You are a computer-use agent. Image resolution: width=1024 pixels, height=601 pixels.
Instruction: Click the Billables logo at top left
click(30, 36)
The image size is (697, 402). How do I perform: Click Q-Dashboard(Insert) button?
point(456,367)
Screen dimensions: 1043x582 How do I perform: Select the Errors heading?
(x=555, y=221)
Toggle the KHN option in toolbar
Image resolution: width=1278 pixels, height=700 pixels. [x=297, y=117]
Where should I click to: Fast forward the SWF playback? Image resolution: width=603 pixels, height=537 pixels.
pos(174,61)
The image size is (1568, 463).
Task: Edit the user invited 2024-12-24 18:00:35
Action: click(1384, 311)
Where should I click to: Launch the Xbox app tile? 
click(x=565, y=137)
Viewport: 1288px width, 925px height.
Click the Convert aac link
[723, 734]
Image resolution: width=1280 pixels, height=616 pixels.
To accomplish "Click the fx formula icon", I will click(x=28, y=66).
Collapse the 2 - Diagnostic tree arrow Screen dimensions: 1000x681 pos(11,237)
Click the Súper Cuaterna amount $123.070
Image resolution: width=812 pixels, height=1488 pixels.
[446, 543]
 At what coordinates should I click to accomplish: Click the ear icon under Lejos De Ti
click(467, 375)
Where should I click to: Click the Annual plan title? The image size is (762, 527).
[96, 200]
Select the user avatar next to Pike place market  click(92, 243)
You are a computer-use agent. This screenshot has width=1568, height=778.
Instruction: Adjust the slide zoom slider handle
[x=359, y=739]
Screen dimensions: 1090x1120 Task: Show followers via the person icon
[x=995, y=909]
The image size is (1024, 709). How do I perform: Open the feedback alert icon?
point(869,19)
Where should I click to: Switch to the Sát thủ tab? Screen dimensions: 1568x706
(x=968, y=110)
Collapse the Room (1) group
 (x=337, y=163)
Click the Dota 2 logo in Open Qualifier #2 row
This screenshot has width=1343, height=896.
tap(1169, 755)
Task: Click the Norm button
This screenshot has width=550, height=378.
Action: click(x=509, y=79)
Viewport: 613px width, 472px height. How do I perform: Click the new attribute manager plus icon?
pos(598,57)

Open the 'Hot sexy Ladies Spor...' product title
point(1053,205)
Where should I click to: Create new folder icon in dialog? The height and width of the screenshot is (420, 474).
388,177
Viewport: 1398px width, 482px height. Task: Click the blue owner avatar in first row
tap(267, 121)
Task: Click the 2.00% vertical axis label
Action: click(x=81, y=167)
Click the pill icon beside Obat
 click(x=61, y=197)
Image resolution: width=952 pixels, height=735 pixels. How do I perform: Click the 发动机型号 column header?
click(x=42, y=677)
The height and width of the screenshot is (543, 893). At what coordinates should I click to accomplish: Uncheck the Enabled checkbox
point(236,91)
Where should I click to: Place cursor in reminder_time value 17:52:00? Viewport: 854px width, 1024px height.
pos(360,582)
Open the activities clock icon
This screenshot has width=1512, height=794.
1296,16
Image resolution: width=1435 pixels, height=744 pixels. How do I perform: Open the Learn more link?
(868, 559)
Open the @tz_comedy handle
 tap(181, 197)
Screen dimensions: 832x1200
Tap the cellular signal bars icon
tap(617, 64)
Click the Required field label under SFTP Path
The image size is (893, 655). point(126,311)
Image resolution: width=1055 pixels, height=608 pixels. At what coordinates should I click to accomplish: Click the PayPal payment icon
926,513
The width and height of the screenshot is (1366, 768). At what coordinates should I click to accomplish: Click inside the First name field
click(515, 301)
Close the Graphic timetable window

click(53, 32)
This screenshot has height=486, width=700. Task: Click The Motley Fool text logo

────────────────────────────────────────

--- ASSIGNED TASK ---
Restate the data exactly, keeping every line intact.

--- OUTPUT FOR THIS EXERCISE ---
You are a computer-use agent. Image resolution: width=1024 pixels, height=601 pixels.
Instruction: Click the Billables logo at top left
click(30, 36)
The image size is (697, 402). How do I perform: Click Q-Dashboard(Insert) button?
point(456,367)
Screen dimensions: 1043x582 How do I perform: Select the Errors heading?
(x=555, y=221)
Toggle the KHN option in toolbar
Image resolution: width=1278 pixels, height=700 pixels. [x=297, y=117]
Where should I click to: Fast forward the SWF playback? Image resolution: width=603 pixels, height=537 pixels.
pos(174,61)
The image size is (1568, 463).
Task: Edit the user invited 2024-12-24 18:00:35
Action: click(1384, 311)
Where should I click to: Launch the Xbox app tile? 
click(x=565, y=137)
Viewport: 1288px width, 925px height.
Click the Convert aac link
[723, 734]
Image resolution: width=1280 pixels, height=616 pixels.
To accomplish "Click the fx formula icon", I will click(x=28, y=66).
Collapse the 2 - Diagnostic tree arrow Screen dimensions: 1000x681 pos(11,237)
Click the Súper Cuaterna amount $123.070
Image resolution: width=812 pixels, height=1488 pixels.
[446, 543]
 At what coordinates should I click to accomplish: Click the ear icon under Lejos De Ti
click(467, 375)
Where should I click to: Click the Annual plan title? The image size is (762, 527).
[96, 200]
Select the user avatar next to Pike place market  click(92, 243)
You are a computer-use agent. This screenshot has width=1568, height=778.
Instruction: Adjust the slide zoom slider handle
[x=359, y=739]
Screen dimensions: 1090x1120 Task: Show followers via the person icon
[x=995, y=909]
The image size is (1024, 709). How do I perform: Open the feedback alert icon?
point(869,19)
Where should I click to: Switch to the Sát thủ tab? Screen dimensions: 1568x706
(x=968, y=110)
Collapse the Room (1) group
 (x=337, y=163)
Click the Dota 2 logo in Open Qualifier #2 row
This screenshot has width=1343, height=896.
tap(1169, 755)
Task: Click the Norm button
This screenshot has width=550, height=378.
Action: click(x=509, y=79)
Viewport: 613px width, 472px height. How do I perform: Click the new attribute manager plus icon?
pos(598,57)

Open the 'Hot sexy Ladies Spor...' product title
point(1053,205)
Where should I click to: Create new folder icon in dialog? The height and width of the screenshot is (420, 474).
388,177
Viewport: 1398px width, 482px height. Task: Click the blue owner avatar in first row
tap(267, 121)
Task: Click the 2.00% vertical axis label
Action: click(x=81, y=167)
Click the pill icon beside Obat
 click(x=61, y=197)
Image resolution: width=952 pixels, height=735 pixels. How do I perform: Click the 发动机型号 column header?
click(x=42, y=677)
The height and width of the screenshot is (543, 893). At what coordinates should I click to accomplish: Uncheck the Enabled checkbox
point(236,91)
Where should I click to: Place cursor in reminder_time value 17:52:00? Viewport: 854px width, 1024px height.
pos(360,582)
Open the activities clock icon
This screenshot has width=1512, height=794.
1296,16
Image resolution: width=1435 pixels, height=744 pixels. How do I perform: Open the Learn more link?
(868, 559)
Open the @tz_comedy handle
 tap(181, 197)
Screen dimensions: 832x1200
Tap the cellular signal bars icon
tap(617, 64)
Click the Required field label under SFTP Path
The image size is (893, 655). point(126,311)
Image resolution: width=1055 pixels, height=608 pixels. At what coordinates should I click to accomplish: Click the PayPal payment icon
926,513
The width and height of the screenshot is (1366, 768). At what coordinates should I click to accomplish: Click inside the First name field
click(515, 301)
Close the Graphic timetable window

click(53, 32)
This screenshot has height=486, width=700. Task: Click The Motley Fool text logo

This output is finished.